3. Configurar GitHub Enterprise Server para se conectar ao Entra ID usando o OIDC
-
Em uma conta administrativa no GitHub Enterprise Server, no canto superior direito de qualquer página, clique em .
-
Se você ainda não estiver na página "Administração do site", no canto superior esquerdo, clique em Administração do site.
-
Na barra lateral " Administrador do site", clique em Console de Gerenciamento .
-
Na barra lateral "Configurações", clique em Ações.
-
Em "GitHub Actions", selecione Habilitar GitHub Actions.
-
Em "Armazenamento de Artefatos e Logs", ao lado de "Armazenamento de Blobs do Azure", clique em Configurar.
-
Em "Autenticação", selecione OIDC (OpenID Connect) e insira os valores do armazenamento anotados nos procedimentos anteriores:
- ID do locatário do Entra ID.
- ID do cliente do Entra ID.
- Nome da conta de armazenamento do Azure
- Sufixo de ponto de extremidade de blob do Azure 1. Clique no botão Testar configurações de armazenamento para validar as configurações de armazenamento.
Se houver erros ao validar as configurações de armazenamento, verifique as configurações no provedor de armazenamento e tente novamente.
-
Na barra lateral "Configurações", clique em Salvar configurações.

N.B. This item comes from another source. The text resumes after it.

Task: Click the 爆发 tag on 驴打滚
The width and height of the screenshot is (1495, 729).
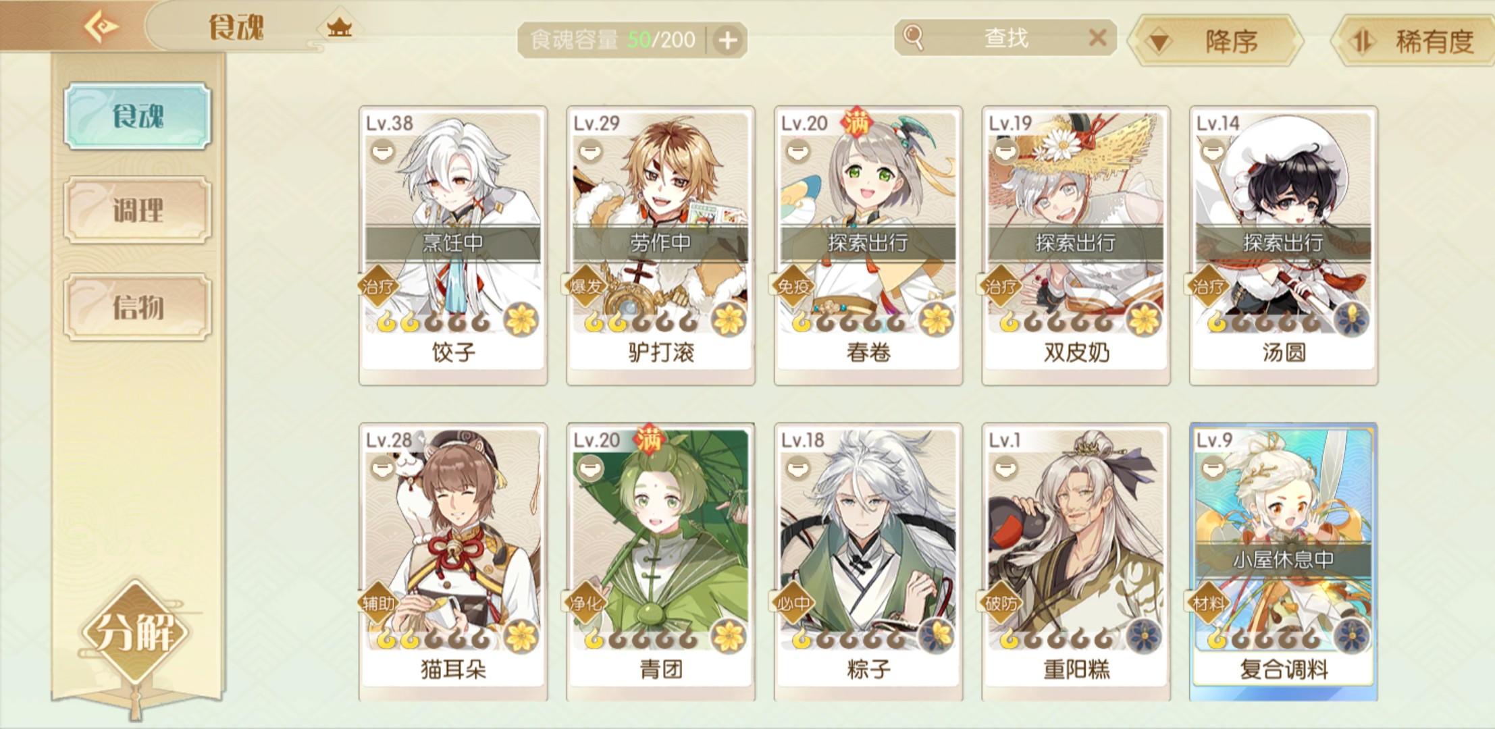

Observação: se você salvar as configurações no Console de Gerenciamento, isso reiniciará os serviços do sistema, o que poderá resultar em tempo de inatividade visível pelo usuário.
-
Aguarde a conclusão da execução de suas configurações.
Habilitar GitHub Actions com o Armazenamento de Blobs do Azure usando uma cadeia de conexão
-
Em uma conta administrativa no GitHub Enterprise Server, no canto superior direito de qualquer página, clique em .
-
Se você ainda não estiver na página "Administração do site", no canto superior esquerdo, clique em Administração do site.
-
Na barra lateral " Administrador do site", clique em Console de Gerenciamento .
-
Na barra lateral "Configurações", clique em Ações.
-
Em "GitHub Actions", selecione Habilitar GitHub Actions.
-
Em "Armazenamento de Artefatos e Logs", ao lado de "Armazenamento de Blobs do Azure", clique em Configurar.
-
Em "Autenticação", selecione Baseado em credenciais e insira a cadeia de conexão da sua conta de armazenamento do Azure. Para obter mais informações sobre como obter a cadeia de conexão para sua conta de armazenamento, confira a documentação do Azure.
-
Clique no botão Testar configurações de armazenamento para validar as configurações de armazenamento.
Se houver erros ao validar as configurações de armazenamento, verifique as configurações no provedor de armazenamento e tente novamente.
-
Na barra lateral "Configurações", clique em Salvar configurações.
Observação: se você salvar as configurações no Console de Gerenciamento, isso reiniciará os serviços do sistema, o que poderá resultar em tempo de inatividade visível pelo usuário.
-
Aguarde a conclusão da execução de suas configurações.
Próximas etapas
Depois que a execução da configuração tiver sido concluída com sucesso, GitHub Actions será habilitado em GitHub. Para suas próximas etapas, como gerenciar as permissões de acesso do GitHub Actions e adicionar executores auto-hospedados, retorne para "Primeiros passos com o GitHub Actions para o GitHub Enterprise Server".